Political action is needed “urgently” to develop a moral and ethical framework to regulate the use of artificial intelligence, Pope Francis warned today.
It is up to everyone to make good use of AI, he said, but the onus is on politics to create the conditions for such good use to be “possible and fruitful”.
Addressing leaders of the Intergovernmental Forum of the G7, concerning the effects of artificial intelligence on the future of humanity, in Borgo Egnazia, near Bari in southern Italy, he said AI arises from the use of God-given creative potential.
“It is now safe to assume that its use will increasingly influence the way we live, our social relationships and even the way we conceive of our identity as human beings,” he said.
Pope Francis, aged 87, is the first Pope ever to address the G7 and it indicates the depths of his concern about the issue, which has assumed equivalent importance to him as those of climate change, refugees and migrants.
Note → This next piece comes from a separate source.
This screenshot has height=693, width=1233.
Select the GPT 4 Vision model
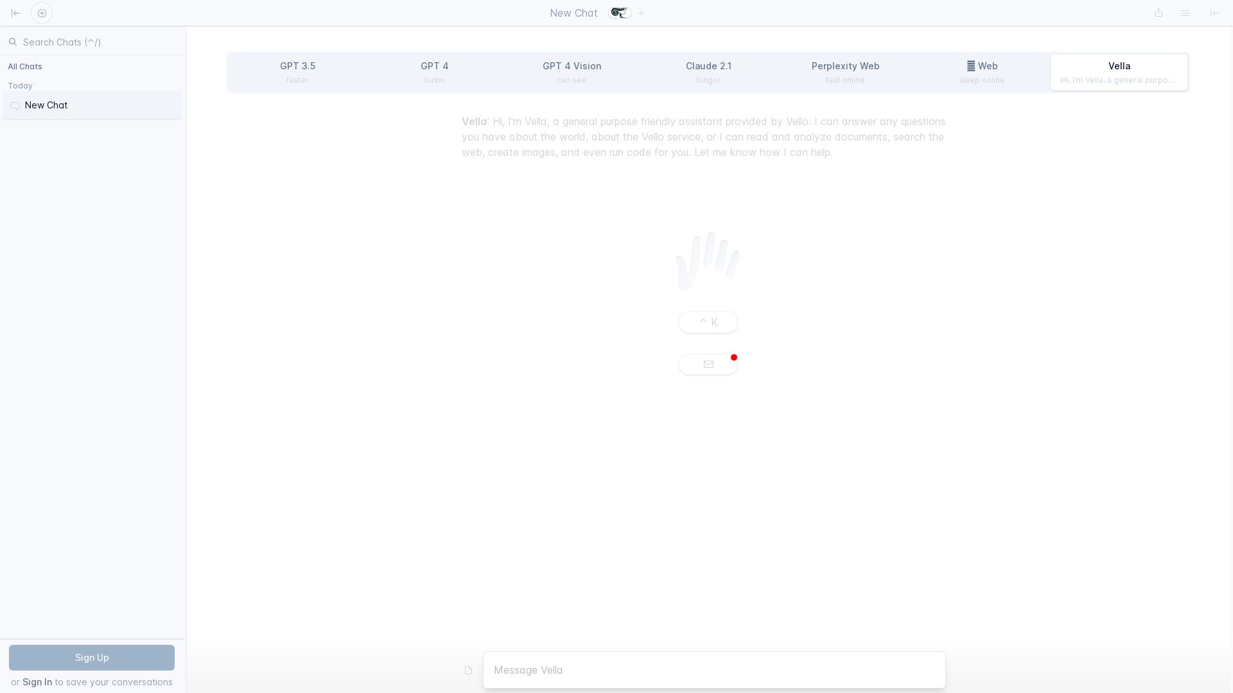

“The question of artificial intelligence, however, is often perceived as ambiguous: on the one hand, it generates excitement for the possibilities it offers, while on the other it gives rise to fear for the consequences it foreshadows,” he said.
Reiterating some of his previous speeches on the subject of AI, he said it will contribute to the creation of a new social system characterised by “complex epochal transformations”.
While it could enable a democratisation of access to knowledge, the exponential advancement of scientific research and the possibility of giving demanding and arduous work to machines, at the same time it could bring with it a greater injustice between advanced and developing nations or between dominant and oppressed social classes.
He warned that AI is not human, but mechanical, based on computational algorithms.
In particular he warned of the risk of legitimising fake news through the use of AI, and of the loss of a sense of human dignity.